Start of Extracted records
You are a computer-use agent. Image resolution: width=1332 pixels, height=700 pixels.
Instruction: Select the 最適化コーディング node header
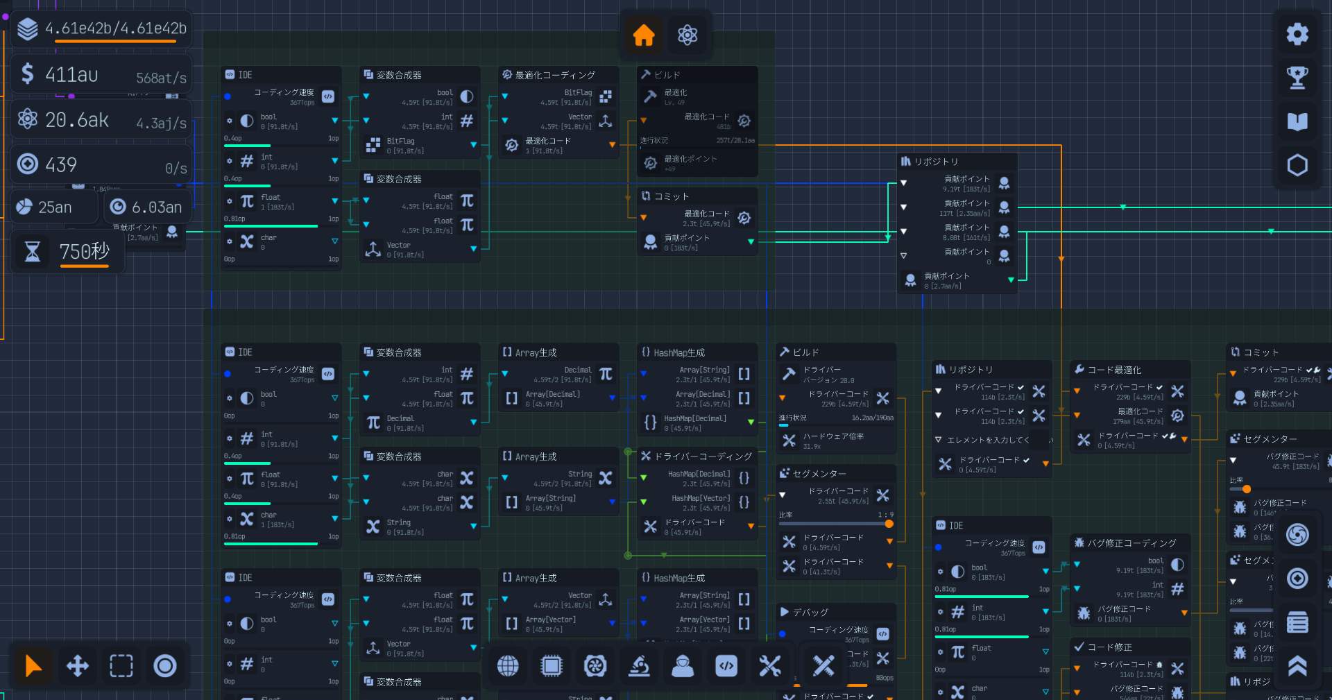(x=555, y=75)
End of Extracted records
Start of Extracted records
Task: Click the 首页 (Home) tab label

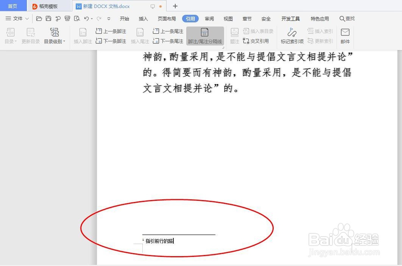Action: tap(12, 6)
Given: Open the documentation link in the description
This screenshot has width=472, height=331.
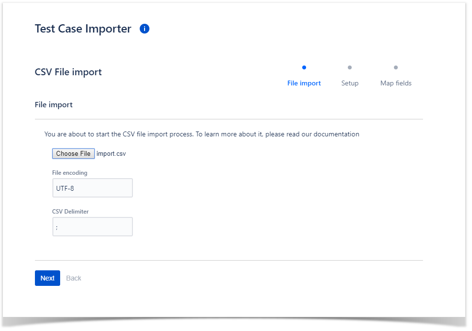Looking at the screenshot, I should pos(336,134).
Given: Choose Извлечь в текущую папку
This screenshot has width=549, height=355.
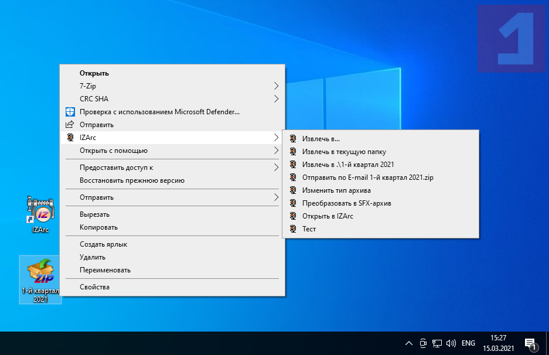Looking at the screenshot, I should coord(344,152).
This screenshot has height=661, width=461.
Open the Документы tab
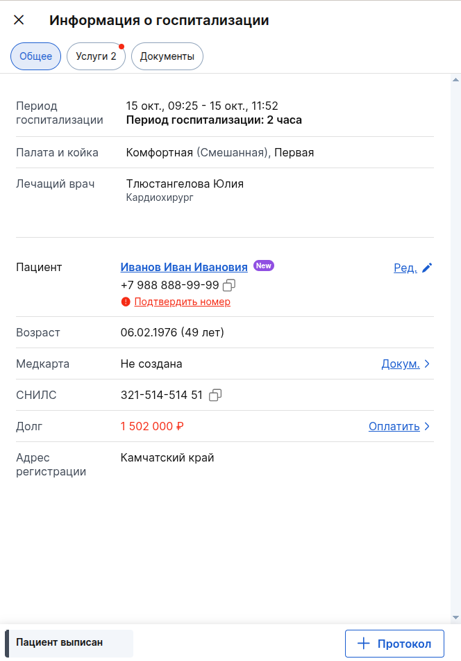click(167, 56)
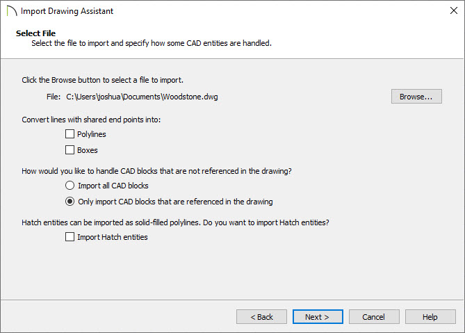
End of Extracted records
Filter this listing and copy only the lines holding the word "Given".

# Answer below:
Given: Open the documentation link in the description
Given: Choose Извлечь в текущую папку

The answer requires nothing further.